*** Opening of SELECTED EXCERPT ***

In the course of my work with science and environmental journalism students, I had repeatedly heard of efforts by various people and organizations to stir up doubt about the scientific evidence concerning prominent medical and environmental issues. Thus it was with great interest that I opened a new book, Merchants of Doubt, by Namoi Oreskes and Erik Conway. The book promised to tell me "How a Handful of Scientists Obscured the Truth on Issues from Tobacco Smoke to Climate Warming," with chapters on acid rain, the ozone hole, second hand tobacco smoke, global warming, and DDT.
A short way into the book, my interest took a sharp turn towards the personal. One of the four protagonists of the story turned out to be Dr. William Nierenberg, who had been the Director of Scripps Institution of Oceanography during the years that I studied there for my PhD. Nierenberg starred in two chapters: on acid rain and global climate change.

*** Close of SELECTED EXCERPT ***

TASK SET:
1. In the passage about Merchants of Doubt, what institution did Dr. William Nierenberg direct?
2. Write out the part of the passage about Merchants of Doubt starting with "A short way" and going on through "global climate change.", word for word.

*** Opening of DATA PROVIDED ***

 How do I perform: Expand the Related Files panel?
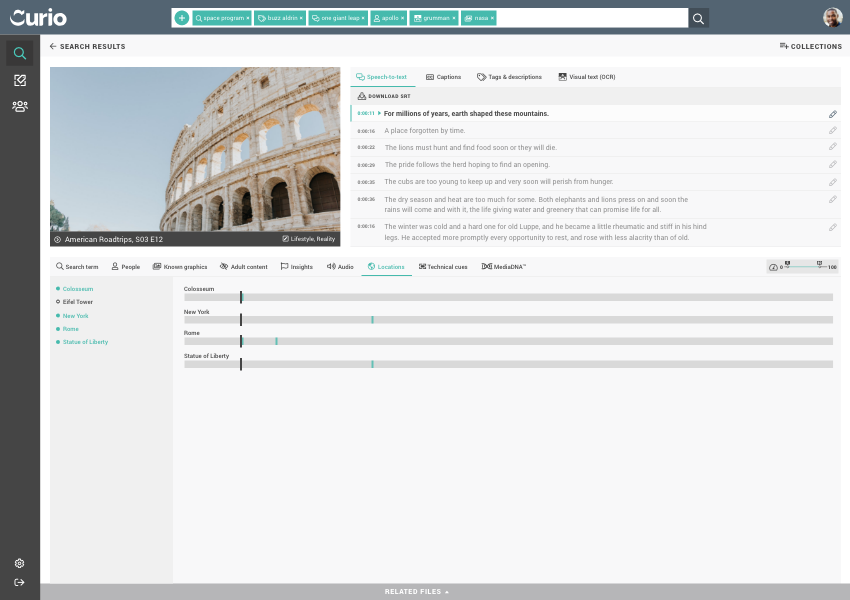[x=417, y=592]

*** Close of DATA PROVIDED ***

ANSWERS TO THIS EXERCISE:
1. Scripps Institution of Oceanography

2.
A short way into the book, my interest took a sharp turn towards the personal. One of the four protagonists of the story turned out to be Dr. William Nierenberg, who had been the Director of Scripps Institution of Oceanography during the years that I studied there for my PhD. Nierenberg starred in two chapters: on acid rain and global climate change.